Easter Sunday 17/04/2022 Year C, Jn 20, 1-9

Happy Easter! Today’s the church proclaims throughout the world “Jesus Christ is risen, Alleluia”

However, we have heard today’s Gospel. The story is not that happy. On the morning of the first day, Mary Magdala went to the tomb. How shocked she must be to see the stone moved away, and the body was not there. “Someone has taken it!” she said. Hearing that Peter and the other disciple ran to the tomb. They also saw an empty tomb with clothes on the ground, headcloth rolled up in a place itself. The scripture said, the other disciples also came in. He sees it and he believes.

The scripture says. Three of them see the empty tomb. But they have a different interpretation of the empty tomb. It also happens for all of us. We will remember and not tell exactly the same. Even though, the main event is there. In the dictionary, the word “to see” means: to be aware of what is around you by using your eyes, look at something; to understand, know, or be aware; to meet, visit, or spend time with someone. There are three degrees of seeing something. See something happen; understand and the third one is in a relationship with someone; seeing someone is talking with him, spending time with him/her…We do not only see by the eyes but the whole body gets involved: seeing touching, feeling, emotion, experience….We recognize someone by seeing them, by their voice, by touching, smelling…Closing all these senses, How is it possible? It is the feeling of trust. As Christian, the relationship with God, we call faith. As Saint Paul said to the Hebrews “Faith shows the reality of what we hope for; it is the evidence of things we cannot see.”

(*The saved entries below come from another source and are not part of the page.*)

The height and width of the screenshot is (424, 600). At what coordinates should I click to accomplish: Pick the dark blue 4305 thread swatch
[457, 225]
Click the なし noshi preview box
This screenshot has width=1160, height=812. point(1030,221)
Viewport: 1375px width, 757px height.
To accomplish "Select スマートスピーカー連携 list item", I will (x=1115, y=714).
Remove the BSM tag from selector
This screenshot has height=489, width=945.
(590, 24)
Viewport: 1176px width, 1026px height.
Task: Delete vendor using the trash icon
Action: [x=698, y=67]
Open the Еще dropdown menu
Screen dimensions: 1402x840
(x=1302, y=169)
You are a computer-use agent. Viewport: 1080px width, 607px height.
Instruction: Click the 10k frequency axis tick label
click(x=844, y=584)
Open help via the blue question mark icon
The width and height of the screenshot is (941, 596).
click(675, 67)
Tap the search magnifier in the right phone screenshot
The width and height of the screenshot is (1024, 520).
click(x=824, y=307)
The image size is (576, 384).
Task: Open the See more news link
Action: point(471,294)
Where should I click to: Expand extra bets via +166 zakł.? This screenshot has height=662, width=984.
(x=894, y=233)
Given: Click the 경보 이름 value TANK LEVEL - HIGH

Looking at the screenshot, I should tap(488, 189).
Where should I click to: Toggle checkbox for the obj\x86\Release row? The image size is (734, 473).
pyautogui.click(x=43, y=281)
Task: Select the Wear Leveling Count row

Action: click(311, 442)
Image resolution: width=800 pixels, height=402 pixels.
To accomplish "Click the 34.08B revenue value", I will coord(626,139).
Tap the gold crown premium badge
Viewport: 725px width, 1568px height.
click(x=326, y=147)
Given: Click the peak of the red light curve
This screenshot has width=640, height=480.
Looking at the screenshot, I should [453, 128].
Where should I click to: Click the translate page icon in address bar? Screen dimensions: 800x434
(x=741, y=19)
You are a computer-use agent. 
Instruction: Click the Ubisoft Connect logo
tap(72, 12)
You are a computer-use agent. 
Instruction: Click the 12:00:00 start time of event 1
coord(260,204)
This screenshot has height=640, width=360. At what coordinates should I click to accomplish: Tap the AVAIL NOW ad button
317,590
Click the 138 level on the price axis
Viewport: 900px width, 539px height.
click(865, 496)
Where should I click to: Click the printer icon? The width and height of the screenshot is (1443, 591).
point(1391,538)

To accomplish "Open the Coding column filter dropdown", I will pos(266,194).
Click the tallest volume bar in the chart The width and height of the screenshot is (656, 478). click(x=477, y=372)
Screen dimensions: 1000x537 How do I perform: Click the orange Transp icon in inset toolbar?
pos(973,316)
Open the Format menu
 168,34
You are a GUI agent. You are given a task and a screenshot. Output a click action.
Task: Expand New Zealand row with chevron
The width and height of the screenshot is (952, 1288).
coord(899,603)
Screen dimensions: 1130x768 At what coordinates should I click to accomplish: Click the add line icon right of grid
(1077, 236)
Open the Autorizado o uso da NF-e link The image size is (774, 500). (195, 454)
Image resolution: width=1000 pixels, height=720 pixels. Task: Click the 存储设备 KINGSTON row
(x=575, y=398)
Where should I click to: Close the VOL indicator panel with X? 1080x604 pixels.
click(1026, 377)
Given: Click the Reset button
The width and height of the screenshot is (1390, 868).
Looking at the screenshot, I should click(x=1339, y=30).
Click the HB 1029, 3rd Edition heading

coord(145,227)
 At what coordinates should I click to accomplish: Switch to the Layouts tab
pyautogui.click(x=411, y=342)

We have heard in the Gospel “The other disciples, who reach the tomb first, also went in, and he saw and believed”. This beloved disciple saw and believed. He saw the same thing: an empty tomb. However, what makes him believe is Jesus’ preaching and the Scripture about his death and resurrection. He made for his soul a privileged place of God’s words in a good relationship with Jesus himself.

All the evidence tells us that Jesus is dead. It is the end of everything. The tomb is empty. How can we proclaim and say "Alleluia"? We should have the sight of the beloved disciple, make space for God in our house, developing a relationship with Jesus so that we can see another reality with faith. This reality is that Christ is risen from the dead because “If Jesus has not been raised, says St. Paul, our preaching is empty, our belief comes to nothing. And we become false witnesses of God, attesting that he raised Christ…and he who believes in him would be a fool, the most unfortunate of all men”. (1Corinthians 15, 14-19)

That is the reason why the Church celebrates today and invites us to proclaim to the whole world, what we have seen, what we have experienced with Jesus as Peter did, by telling Cornelius his personal story with Jesus Christ who lived with him, died on a cross, risen from the dead. He had with him a unique experience: saw him, ate with him after his resurrection. That is what we need. We received this faith from the Apostles those who bore witness to what they saw and lived by their life; martyr and witness is the same word. In our turn, by having a personal or common experience with Risen Lord, then go and tell others of that experience.


Our faith is challenged by what we have seen and experienced. Pray, brothers and sisters, May God open our eyes, fill us with love and his words so that we can look for the things that are in heaven not on the thing that is on earth we can say “This is the day the Lord has made; let us rejoice and be glad”.